> [REQUIREMENT]:
Turn the records below into a numbered list with one line per entry, leaving out the blank lines.

> [SOURCE MATERIAL]:
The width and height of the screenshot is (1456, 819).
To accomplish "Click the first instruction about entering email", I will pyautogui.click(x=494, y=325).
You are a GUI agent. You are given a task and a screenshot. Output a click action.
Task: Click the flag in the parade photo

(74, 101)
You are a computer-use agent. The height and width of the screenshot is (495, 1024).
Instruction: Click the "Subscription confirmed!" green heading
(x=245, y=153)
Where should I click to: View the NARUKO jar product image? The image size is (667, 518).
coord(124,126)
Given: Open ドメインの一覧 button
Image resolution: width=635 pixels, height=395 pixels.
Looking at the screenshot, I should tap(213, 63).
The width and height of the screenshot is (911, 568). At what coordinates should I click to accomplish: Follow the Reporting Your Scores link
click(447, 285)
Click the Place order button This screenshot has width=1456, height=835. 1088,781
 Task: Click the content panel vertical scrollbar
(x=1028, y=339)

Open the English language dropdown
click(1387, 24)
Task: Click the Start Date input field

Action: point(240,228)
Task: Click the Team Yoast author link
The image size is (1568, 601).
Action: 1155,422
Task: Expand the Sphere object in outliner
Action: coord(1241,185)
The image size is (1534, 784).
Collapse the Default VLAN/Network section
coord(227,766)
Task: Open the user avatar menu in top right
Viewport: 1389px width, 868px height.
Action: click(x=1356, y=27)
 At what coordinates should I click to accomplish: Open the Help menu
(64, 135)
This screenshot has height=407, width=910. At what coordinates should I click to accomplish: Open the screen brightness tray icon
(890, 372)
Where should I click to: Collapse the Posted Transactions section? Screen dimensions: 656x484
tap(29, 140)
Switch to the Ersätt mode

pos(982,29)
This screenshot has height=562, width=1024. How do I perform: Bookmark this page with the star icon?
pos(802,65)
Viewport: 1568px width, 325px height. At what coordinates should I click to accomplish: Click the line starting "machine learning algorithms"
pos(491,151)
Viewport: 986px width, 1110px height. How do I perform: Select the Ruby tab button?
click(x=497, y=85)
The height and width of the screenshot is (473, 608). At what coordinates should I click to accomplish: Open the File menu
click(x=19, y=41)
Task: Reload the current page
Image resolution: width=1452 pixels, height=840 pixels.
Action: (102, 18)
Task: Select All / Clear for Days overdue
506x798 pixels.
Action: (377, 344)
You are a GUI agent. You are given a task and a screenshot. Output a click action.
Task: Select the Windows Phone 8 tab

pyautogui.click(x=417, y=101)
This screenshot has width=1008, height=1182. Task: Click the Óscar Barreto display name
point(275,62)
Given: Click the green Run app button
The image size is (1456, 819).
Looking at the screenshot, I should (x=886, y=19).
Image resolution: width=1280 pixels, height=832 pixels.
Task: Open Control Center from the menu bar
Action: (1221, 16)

> [EXPECTED OUTPUT]:
1. The width and height of the screenshot is (1456, 819).
2. To accomplish "Click the first instruction about entering email", I will pyautogui.click(x=494, y=325).
3. You are a GUI agent. You are given a task and a screenshot. Output a click action.
4. Task: Click the flag in the parade photo
5. (74, 101)
6. You are a computer-use agent. The height and width of the screenshot is (495, 1024).
7. Instruction: Click the "Subscription confirmed!" green heading
8. (x=245, y=153)
9. Where should I click to: View the NARUKO jar product image? The image size is (667, 518).
10. coord(124,126)
11. Given: Open ドメインの一覧 button
12. Image resolution: width=635 pixels, height=395 pixels.
13. Looking at the screenshot, I should tap(213, 63).
14. The width and height of the screenshot is (911, 568). At what coordinates should I click to accomplish: Follow the Reporting Your Scores link
15. click(447, 285)
16. Click the Place order button This screenshot has width=1456, height=835. 1088,781
17.  Task: Click the content panel vertical scrollbar
18. (x=1028, y=339)
19. Open the English language dropdown
20. click(1387, 24)
21. Task: Click the Start Date input field
22. Action: point(240,228)
23. Task: Click the Team Yoast author link
24. The image size is (1568, 601).
25. Action: 1155,422
26. Task: Expand the Sphere object in outliner
27. Action: coord(1241,185)
28. The image size is (1534, 784).
29. Collapse the Default VLAN/Network section
30. coord(227,766)
31. Task: Open the user avatar menu in top right
32. Viewport: 1389px width, 868px height.
33. Action: click(x=1356, y=27)
34.  At what coordinates should I click to accomplish: Open the Help menu
35. (64, 135)
36. This screenshot has height=407, width=910. At what coordinates should I click to accomplish: Open the screen brightness tray icon
37. (890, 372)
38. Where should I click to: Collapse the Posted Transactions section? Screen dimensions: 656x484
39. tap(29, 140)
40. Switch to the Ersätt mode
41. pos(982,29)
42. This screenshot has height=562, width=1024. How do I perform: Bookmark this page with the star icon?
43. pos(802,65)
44. Viewport: 1568px width, 325px height. At what coordinates should I click to accomplish: Click the line starting "machine learning algorithms"
45. pos(491,151)
46. Viewport: 986px width, 1110px height. How do I perform: Select the Ruby tab button?
47. click(x=497, y=85)
48. The height and width of the screenshot is (473, 608). At what coordinates should I click to accomplish: Open the File menu
49. click(x=19, y=41)
50. Task: Reload the current page
51. Image resolution: width=1452 pixels, height=840 pixels.
52. Action: (102, 18)
53. Task: Select All / Clear for Days overdue
54. 506x798 pixels.
55. Action: (377, 344)
56. You are a GUI agent. You are given a task and a screenshot. Output a click action.
57. Task: Select the Windows Phone 8 tab
58. pyautogui.click(x=417, y=101)
59. This screenshot has width=1008, height=1182. Task: Click the Óscar Barreto display name
60. point(275,62)
61. Given: Click the green Run app button
62. The image size is (1456, 819).
63. Looking at the screenshot, I should (x=886, y=19).
64. Image resolution: width=1280 pixels, height=832 pixels.
65. Task: Open Control Center from the menu bar
66. Action: (1221, 16)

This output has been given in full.